Lori is accepted as queen of the cannibals and sends them off against the mad scientist and his zombie army.

== Production ==
Zombie Holocaust was shot on-location in Latina, Lazio, Italy and New York City, with studio interiors shot at De Paolis Studios in Rome. The film reused several cast, crew, and locations from Lucio Fulci's Zombi 2, released the year prior and also produced by Gianfranco Couyoumdjian and Fabrizio De Angelis. Parts of Nico Fidenco's score were recycled from his music for Emanuelle and the Last Cannibals.

==Release==
Zombi Holocaust was distributed in by Flora Film in Turin, Italy on April 10, 1980. It grossed a total of 300 million Italian lira.

=== Original U.S. release ===
It was released in the United States in 1982 in modified form, under the title Doctor Butcher M.D. The Doctor Butcher cut has a runtime of 82 minutes, while the original Zombie Holocaust cut is 89 minutes. The Doctor Butcher cut features a new prologue which consists of footage from an unreleased film shot by director Roy Frumkes, intercut with footage of the zombies from the film and footage of a swinging sign outside a building that says "Doctor Butcher M.D." This cut also features a new soundtrack replacing the original score by Nico Fidenco.

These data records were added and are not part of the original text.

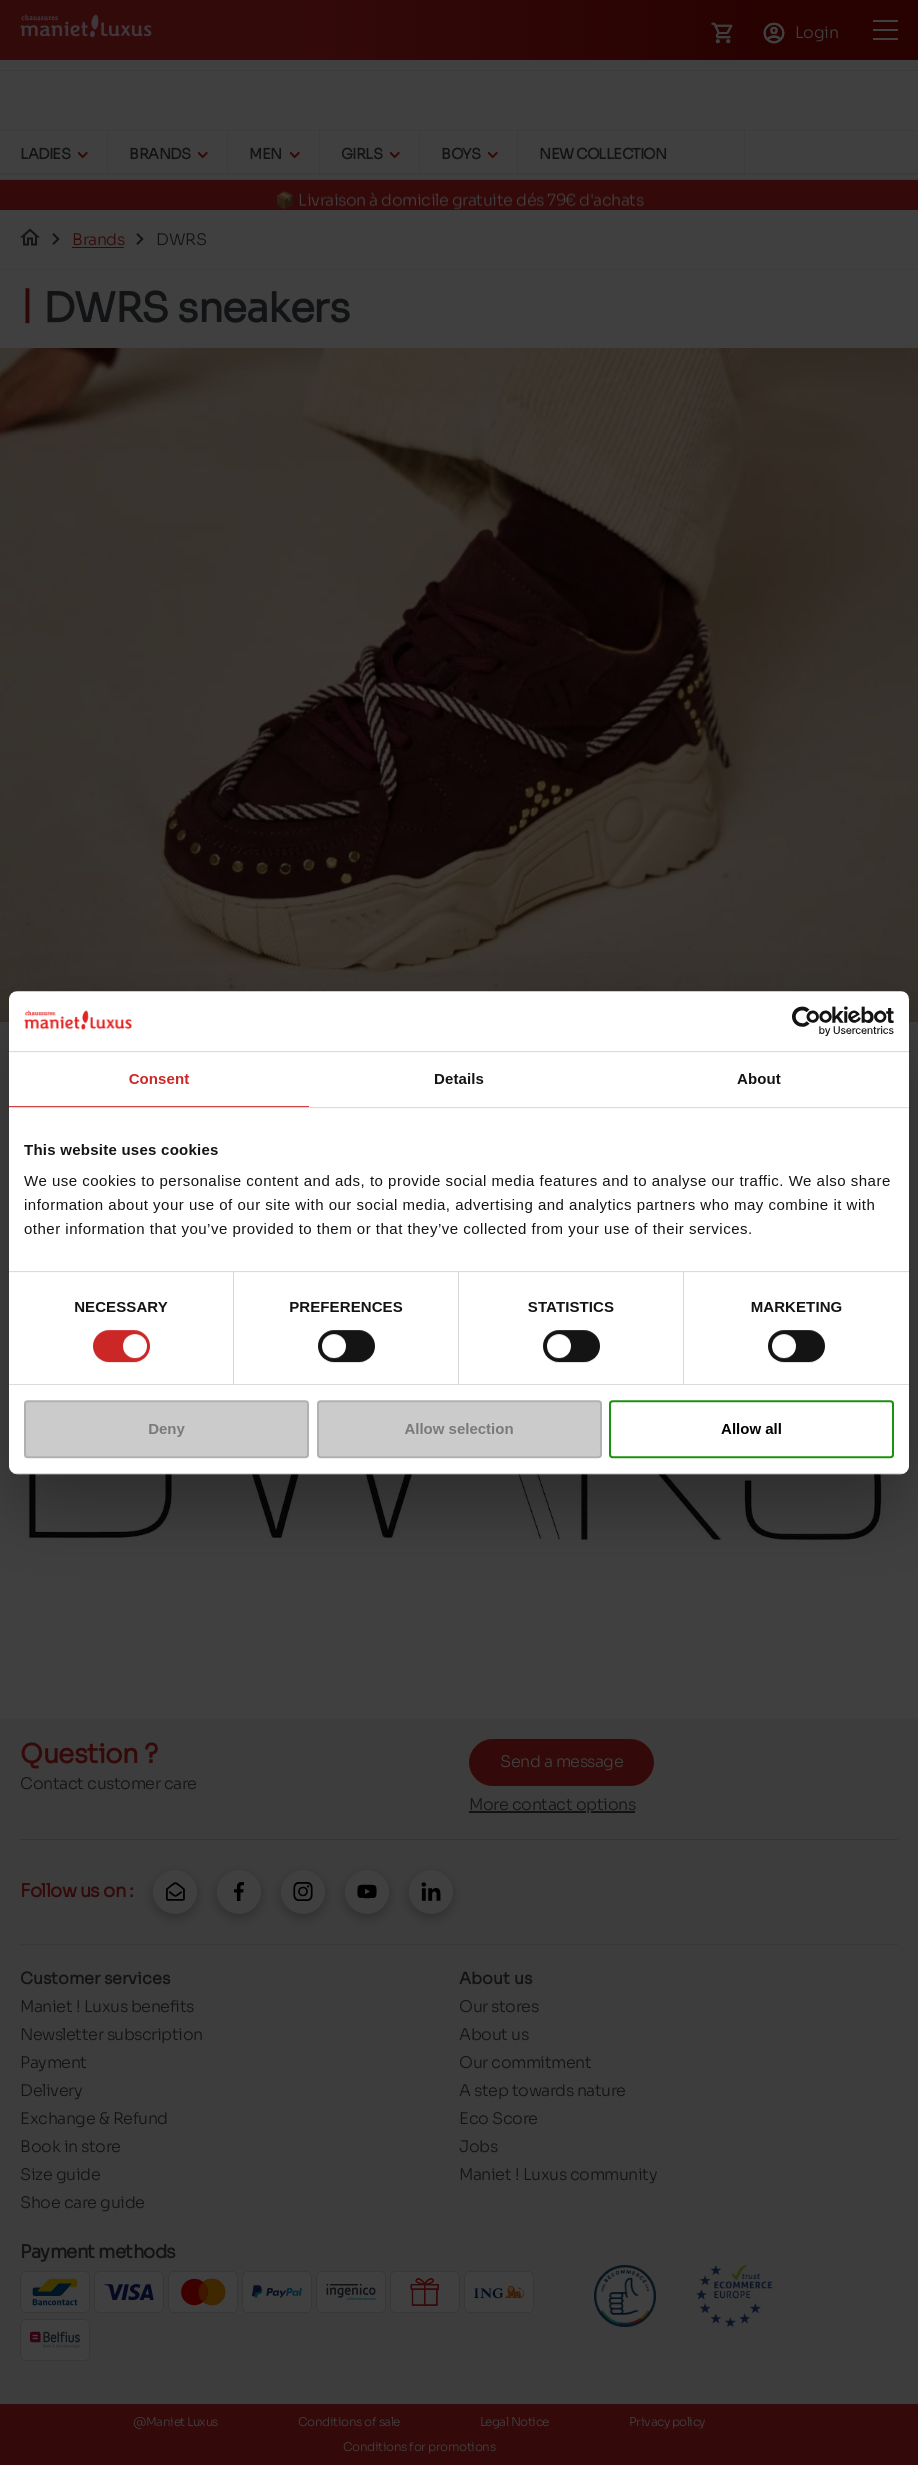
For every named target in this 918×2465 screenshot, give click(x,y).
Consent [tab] (159, 1078)
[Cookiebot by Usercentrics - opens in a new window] (806, 1021)
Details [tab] (459, 1078)
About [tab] (759, 1078)
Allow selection (458, 1428)
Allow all (751, 1428)
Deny (166, 1428)
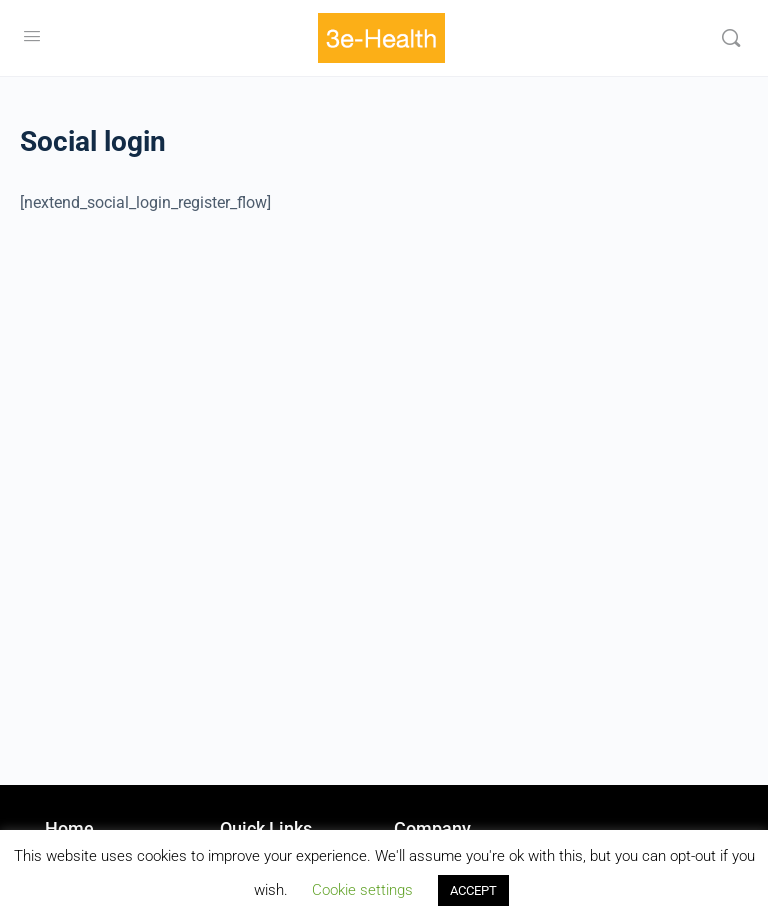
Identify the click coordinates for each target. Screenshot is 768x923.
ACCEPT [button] (473, 890)
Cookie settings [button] (362, 890)
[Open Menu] (32, 36)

In addition to the title Zombie Holocaust, the film has since been released under various other English titles, including Island of the Last Zombies, Queen of the Cannibals and Zombie 3.

===Home media===
The Doctor Butcher M.D. version of the film was originally released on home video by Wizard Films on VHS. When the film was released on DVD in 2002, Shriek Show released the film under its original form as Zombie Holocaust. The US film's prologue and the Doctor Butcher M.D. trailer would be included as extras on the DVD. The film was made available both separately and in a triple feature package. The Zombie Pack Vol. 2 contains Zombie Holocaust, Burial Ground: The Nights of Terror and Flesheater.

Shriek Show released the film on Blu-ray for the first time in the U.S. on June 28, 2011, with 88 Films giving the film its UK Blu-ray debut in 2015.

In 2016, Severin Films issued a deluxe edition two-disc Blu-ray that included both Zombie Holocaust and Doctor Butcher M.D., as well as a multitude of bonus features. The first 5,000 copies of this edition also included a replica of the "barf bag" given out at some original screenings of Doctor Butcher M.D. Severin later released both cuts of the film on Ultra HD Blu-ray.

==Critical reception==

In The Zombie Movie Encyclopedia, academic Peter Dendle stated that "Some of the gore effects are quite good, but other than that the movie is a stock accumulation of familiar motifs." Bloody Disgusting rated it 5/5 stars and recommended it to fans of Italian gore films.

Glenn Kay of Zombie Movies: The Ultimate Guide referred to it as "a bad movie; for Italian zombie gore fans only." Danny Shipka, author of Perverse Titillation: The Exploitation Cinema of Italy, Spain and France, 1960–1980, noted that Zombie Holocaust showed how quickly the zombie subgenre "degenerated into stupidity" and that the film "fuses the cannibal genre and the zombie film into an incoherent mess".